──────── TEXTO DE LA PÁGINA ────────

«Me parece bien que el arte critique los males sociales, pero veo mal que no reconozca que también es parte de eso»
El ensayo «Teoría de la retaguardia» (Consonni), del crítico y comisario Iván de la Nuez, repasa los vicios y excesos del arte actual

Superadas las dos grandes utopías del arte del siglo XX –a saber: que cualquier objeto puede ser arte (Duchamp) y que todos podemos ser artistas (Beuys)-, al arte que se definió como vanguardista no le queda otra que redefinirse, que replegarse. Con esa filosofía escribió el teórico Iván de la Nuez (La Habana, 1964) Teoría de la retaguardia, su análisis para «sobrevivir al arte contemporáneo», en el que expone sus excesos y contradicciones.
¿Por qué le propone al arte no seguir apostando por la vanguardia sino acostarse en la retaguardia?

──────── FILAS PROPORCIONADAS ────────

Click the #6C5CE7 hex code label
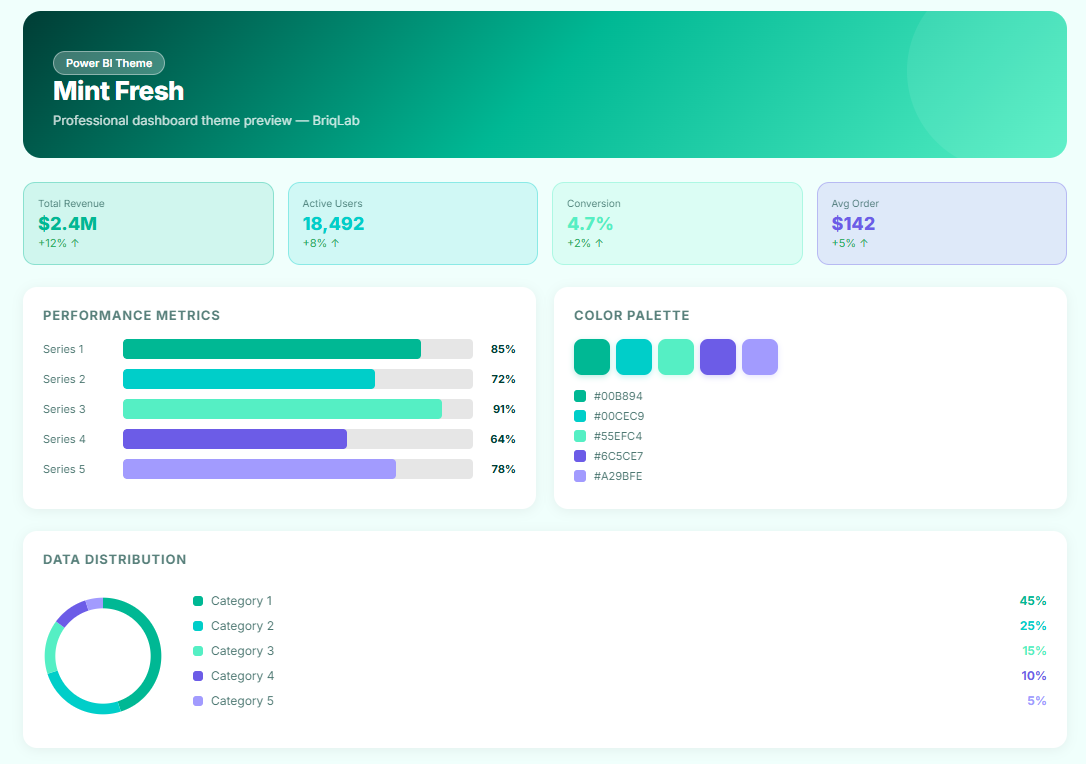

────────
──────── FILAS PROPORCIONADAS ────────

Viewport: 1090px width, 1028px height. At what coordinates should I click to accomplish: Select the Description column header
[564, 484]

────────

__ENUNCIADO__
Repite al pie de la letra el fragmento del texto de la página que empieza con "Superadas las dos" y continúa hasta "excesos y contradicciones.". Las filas son un material aparte, independiente del texto de la página.

__RESPUESTA FINAL__
Superadas las dos grandes utopías del arte del siglo XX –a saber: que cualquier objeto puede ser arte (Duchamp) y que todos podemos ser artistas (Beuys)-, al arte que se definió como vanguardista no le queda otra que redefinirse, que replegarse. Con esa filosofía escribió el teórico Iván de la Nuez (La Habana, 1964) Teoría de la retaguardia, su análisis para «sobrevivir al arte contemporáneo», en el que expone sus excesos y contradicciones.